During the ‘86 World Cup, Diego Maradona made -against England- the two most memorable goals in the history of soccer, at least for Argentina. Let’s start with the perfect goal, the second one: Maradona faces five players from the center of the soccer field, and instead of going sideways, he ran in a straight line. How can someone get rid of five opponents if he runs toward them? Simply: Maradona played keeping in mind other people’s expectations. As his rivals expected him to move to the left or the right, he could keep moving directly toward the opponents’ goal post. Of course, he was Maradona.
Later on, that play was used in economics theory, and by writing this post we are applying it to community-generation theory. In 2005, Mervyn King from the Bank of England used Maradona’s incredible moves to explain the behavior of market expectations and interest rates control without official intervention.
The truth is that we weren’t thinking of Maradona when we created Hacks/Hackers Buenos Aires in April 2011 and got together around 120 people in a couple of weeks, neither when we started to plan the future of the network. But part of the “Maradona theory” has to do with the growth of this network that brings together journalists and technologists around the world to accelerate innovation and reached its peak in Buenos Aires. We built Hacks/Hackers Buenos Aires always moving forward, focused on clear objectives, issues and actions; playing with other people’s expectations: unexpectedly, we always jumped to the center.

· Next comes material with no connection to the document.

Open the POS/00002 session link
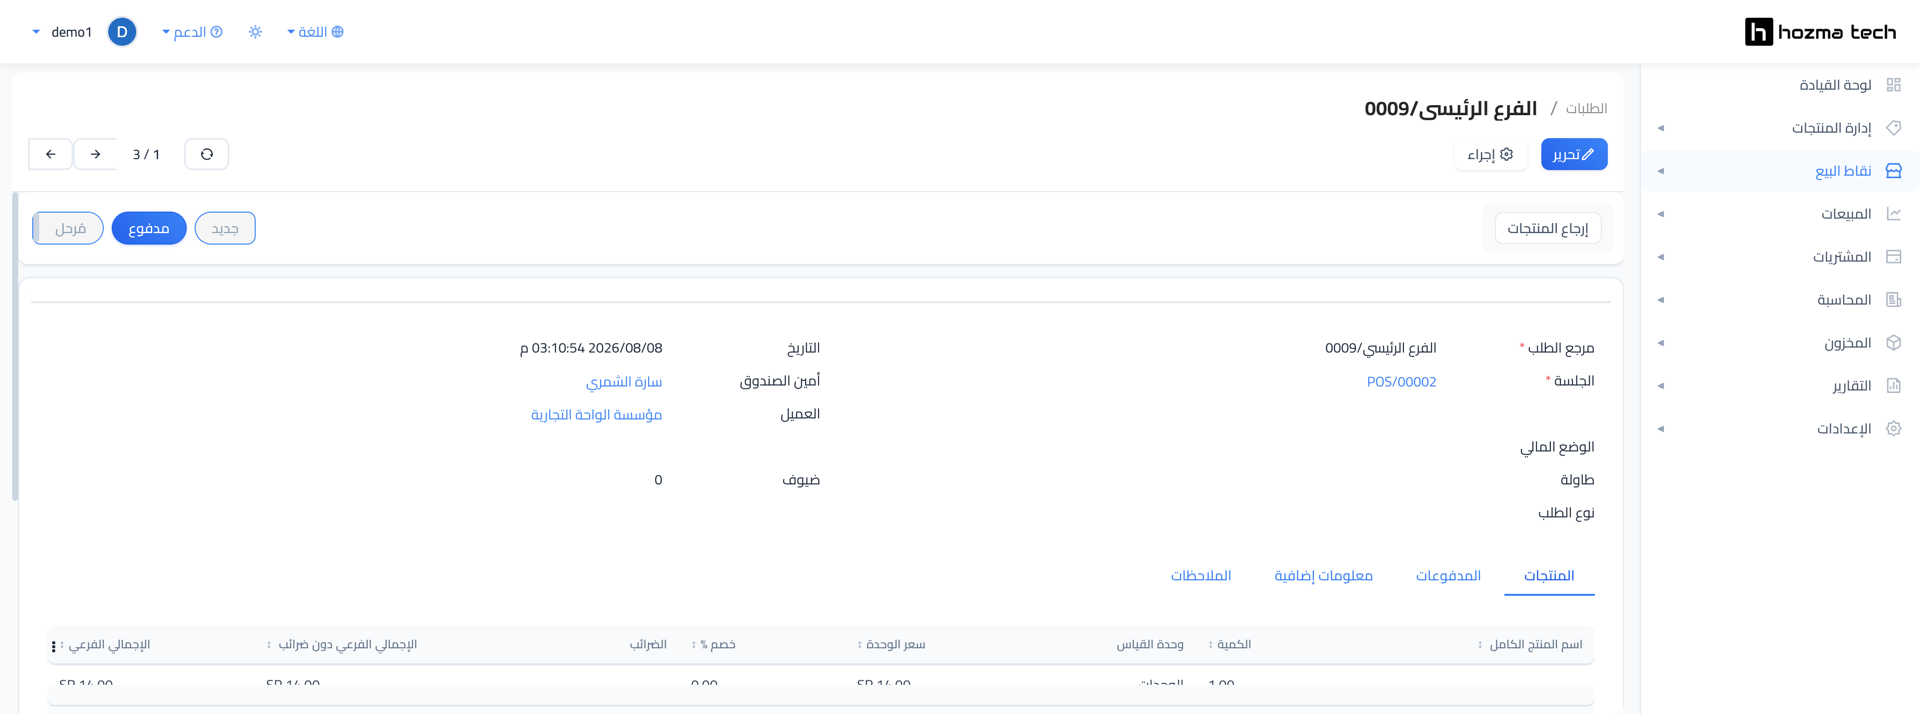Image resolution: width=1920 pixels, height=714 pixels. [1401, 382]
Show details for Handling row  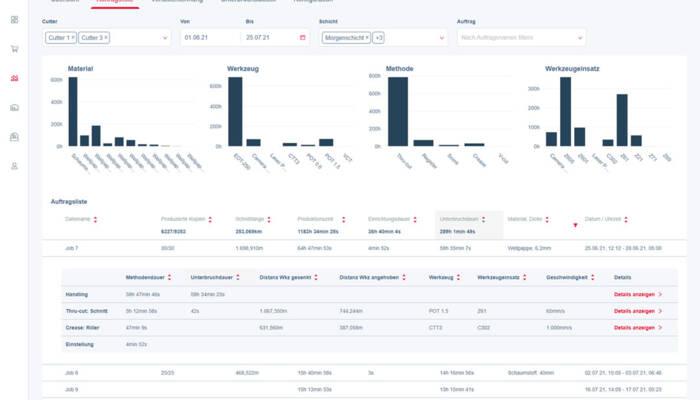[x=636, y=294]
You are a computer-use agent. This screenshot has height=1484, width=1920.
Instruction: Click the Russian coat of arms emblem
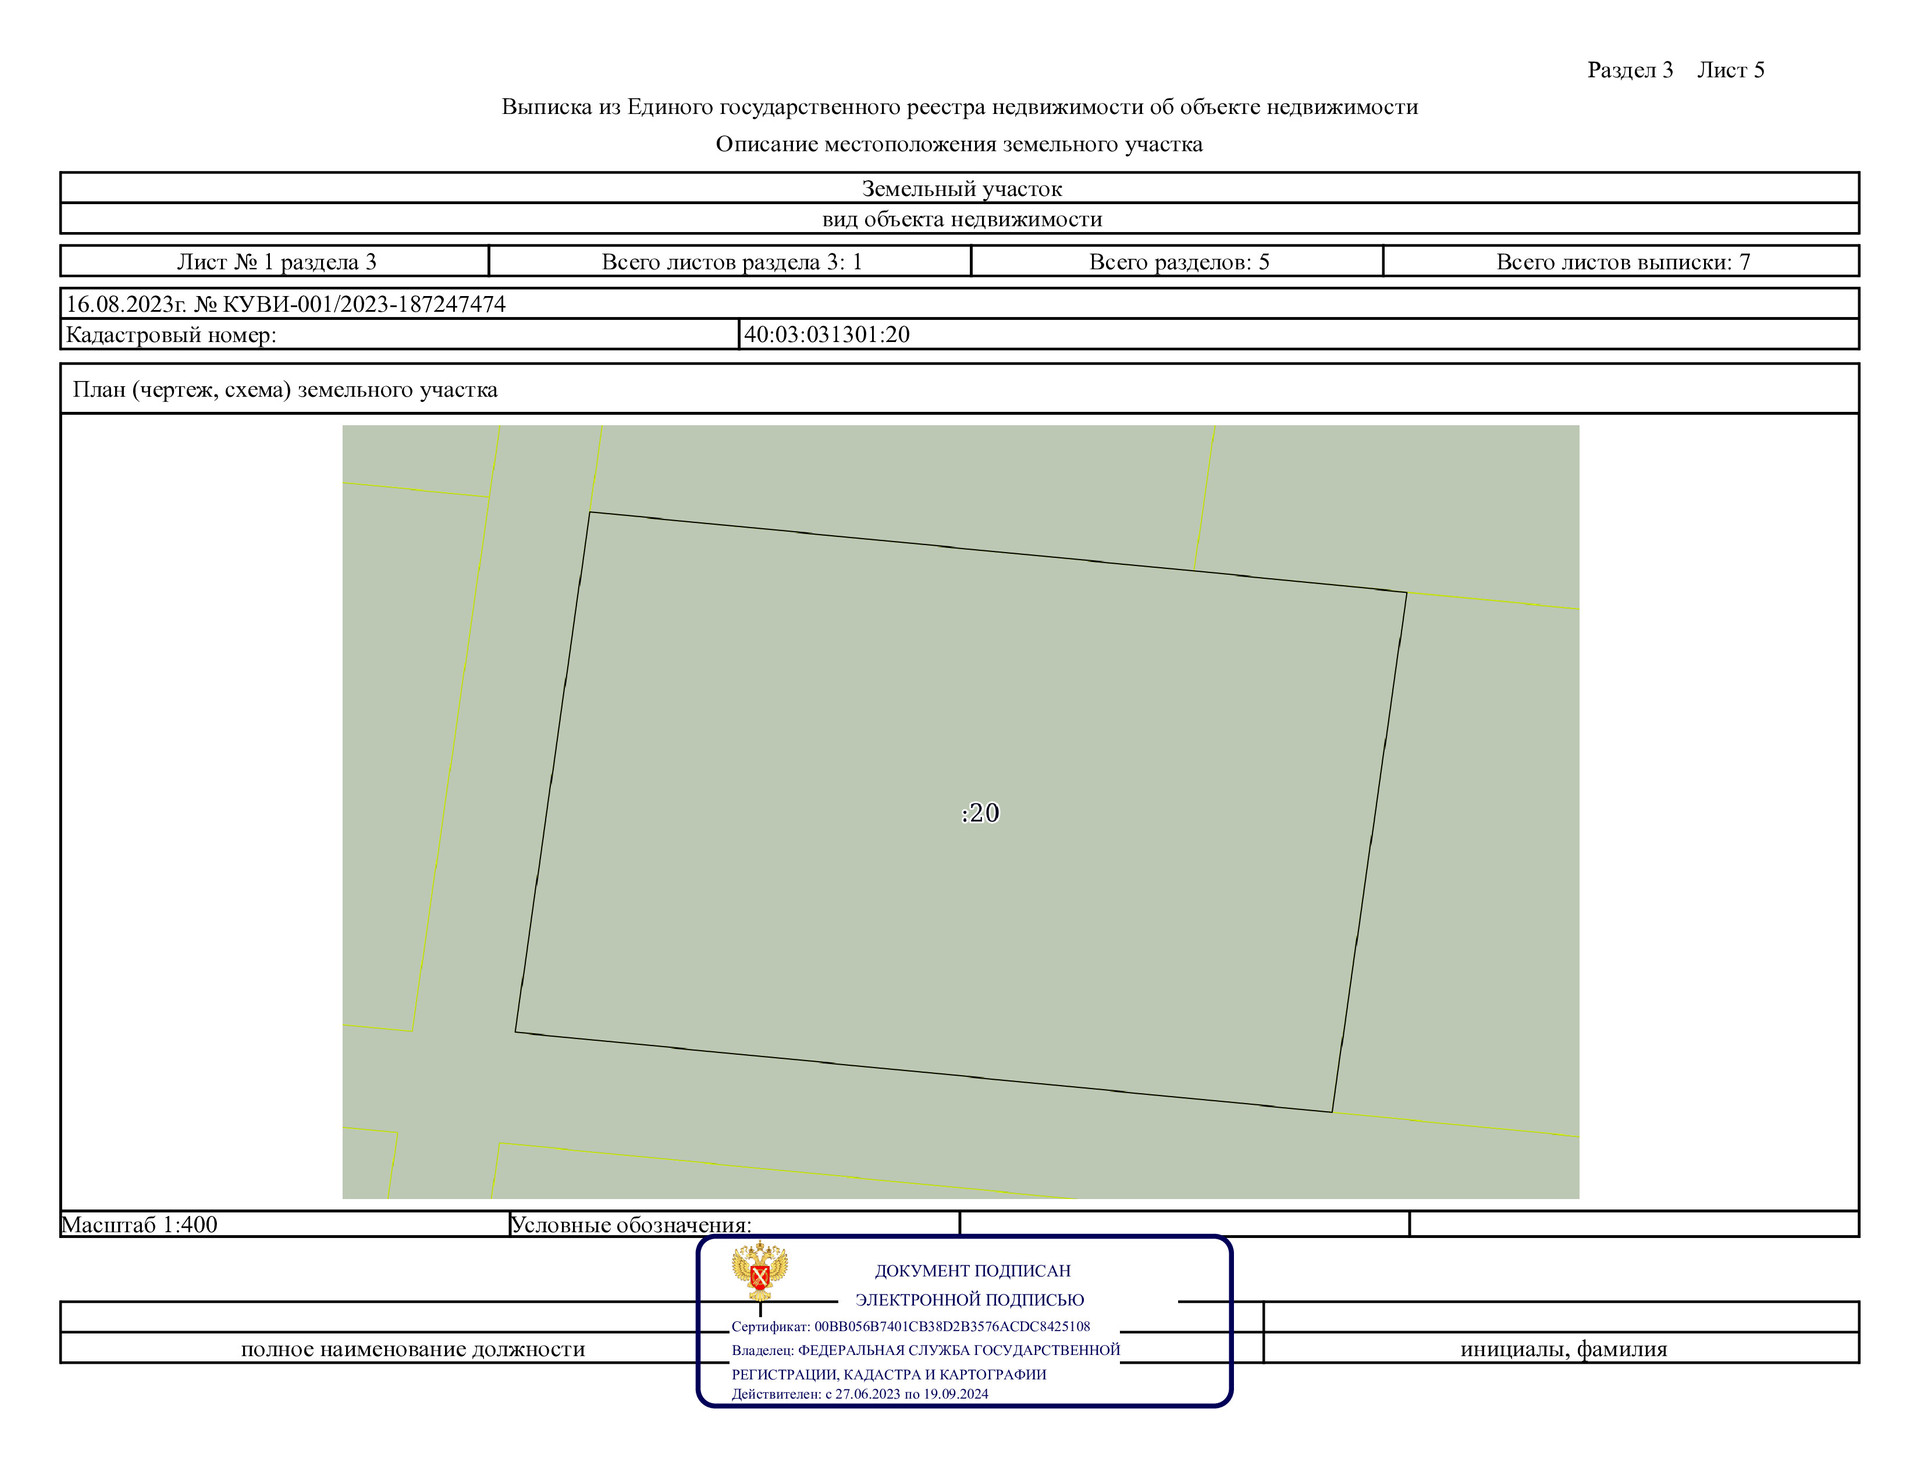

When many expected us to be only a networking organization we became productive, creating apps and technology; when we became very productive (we had too many hackathons at times), we decided to return to networking; when we got bored of hackathons and networking we started organizing workshops. Neither journalists nor programmers or designers: we created links in between, focusing efforts in solving technology problems, rather than on specific topics; and we showed the benefits of working together in a highly competitive environment.
And as Maradona’s first goal against England, when nobody expected it, the Media Party happened. Here is where the historical goal by the “hand of God” ties into the story: in the same match against England, Maradona jumped over the goalkeeper, it looked like he was going to do a head hit but ended up pushing the ball with his little left hand that seemed to appear from nowhere. He beats Peter Shilton, the English goalkeeper, who jumped with both hands forward. “’Maradona’s hand of God’ goal [can be compared] to central banks’ old philosophy of ‘mystery and mystique.’ His action was unexpected, out of context and against the rules. He was lucky to get away with it,” said the director of the Bank of England Mervyn King.
The Media Party is to Hacks/Hackers what Maradona’s hand goal is to the English: an unexpected event, out of context and against the then-established rules of the Latin America media circuit. It was not cheating; it was smartness.
Each Media Party allowed us to increase in hundreds the number of members who remain engaged in a continuous loop of innovation. We put Buenos Aires on the global media map, and many are still scratching their heads trying to understand how all of this became possible.